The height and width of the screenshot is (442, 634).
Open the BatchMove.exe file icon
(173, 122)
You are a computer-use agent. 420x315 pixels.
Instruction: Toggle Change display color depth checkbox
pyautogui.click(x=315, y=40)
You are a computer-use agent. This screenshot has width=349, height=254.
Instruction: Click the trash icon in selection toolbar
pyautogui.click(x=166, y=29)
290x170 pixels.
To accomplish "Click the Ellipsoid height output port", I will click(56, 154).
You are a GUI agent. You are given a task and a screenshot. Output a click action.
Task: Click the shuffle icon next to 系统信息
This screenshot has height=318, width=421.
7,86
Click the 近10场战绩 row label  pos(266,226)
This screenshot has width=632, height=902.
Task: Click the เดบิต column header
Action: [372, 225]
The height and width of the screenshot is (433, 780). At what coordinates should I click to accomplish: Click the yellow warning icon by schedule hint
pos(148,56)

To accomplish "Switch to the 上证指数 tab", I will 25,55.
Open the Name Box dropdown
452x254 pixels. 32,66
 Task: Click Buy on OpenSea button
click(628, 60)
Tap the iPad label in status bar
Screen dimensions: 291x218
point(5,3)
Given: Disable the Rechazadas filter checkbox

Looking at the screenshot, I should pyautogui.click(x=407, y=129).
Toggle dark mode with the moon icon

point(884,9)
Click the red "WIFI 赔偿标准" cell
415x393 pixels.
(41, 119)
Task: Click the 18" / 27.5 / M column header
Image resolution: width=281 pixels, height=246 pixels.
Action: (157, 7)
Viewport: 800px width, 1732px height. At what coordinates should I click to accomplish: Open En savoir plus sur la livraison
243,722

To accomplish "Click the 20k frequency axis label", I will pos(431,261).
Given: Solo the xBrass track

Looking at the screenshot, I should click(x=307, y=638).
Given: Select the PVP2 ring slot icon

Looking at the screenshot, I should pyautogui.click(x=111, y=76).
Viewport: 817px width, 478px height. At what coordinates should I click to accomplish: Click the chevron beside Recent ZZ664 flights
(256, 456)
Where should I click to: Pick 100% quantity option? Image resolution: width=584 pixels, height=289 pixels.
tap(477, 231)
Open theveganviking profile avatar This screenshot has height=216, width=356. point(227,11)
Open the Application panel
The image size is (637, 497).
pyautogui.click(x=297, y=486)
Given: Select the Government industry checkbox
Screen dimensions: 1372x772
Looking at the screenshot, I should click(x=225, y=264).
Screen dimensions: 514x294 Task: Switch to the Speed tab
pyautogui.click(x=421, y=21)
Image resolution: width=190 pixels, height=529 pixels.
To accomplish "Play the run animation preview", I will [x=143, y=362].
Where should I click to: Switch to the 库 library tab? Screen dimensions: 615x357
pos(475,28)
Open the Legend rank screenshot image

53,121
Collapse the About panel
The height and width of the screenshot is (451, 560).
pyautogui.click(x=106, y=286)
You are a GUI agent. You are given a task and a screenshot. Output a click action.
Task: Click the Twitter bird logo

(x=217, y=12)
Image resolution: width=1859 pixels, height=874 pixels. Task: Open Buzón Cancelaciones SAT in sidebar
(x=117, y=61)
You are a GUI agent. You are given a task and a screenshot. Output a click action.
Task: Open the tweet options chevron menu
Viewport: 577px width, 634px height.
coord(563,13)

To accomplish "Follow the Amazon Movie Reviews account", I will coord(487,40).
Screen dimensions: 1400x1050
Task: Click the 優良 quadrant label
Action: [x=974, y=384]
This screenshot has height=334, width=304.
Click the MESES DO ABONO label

▸ WHAT IS BEING ASKED: Exactly as they appear, output the line holding "Image resolution: width=1859" and all lines after it through the end of the listing above, and only those.

▸ RESPONSE TO THIS EXERCISE:
Image resolution: width=1859 pixels, height=874 pixels. Task: Open Buzón Cancelaciones SAT in sidebar
(x=117, y=61)
You are a GUI agent. You are given a task and a screenshot. Output a click action.
Task: Open the tweet options chevron menu
Viewport: 577px width, 634px height.
coord(563,13)

To accomplish "Follow the Amazon Movie Reviews account", I will coord(487,40).
Screen dimensions: 1400x1050
Task: Click the 優良 quadrant label
Action: [x=974, y=384]
This screenshot has height=334, width=304.
Click the MESES DO ABONO label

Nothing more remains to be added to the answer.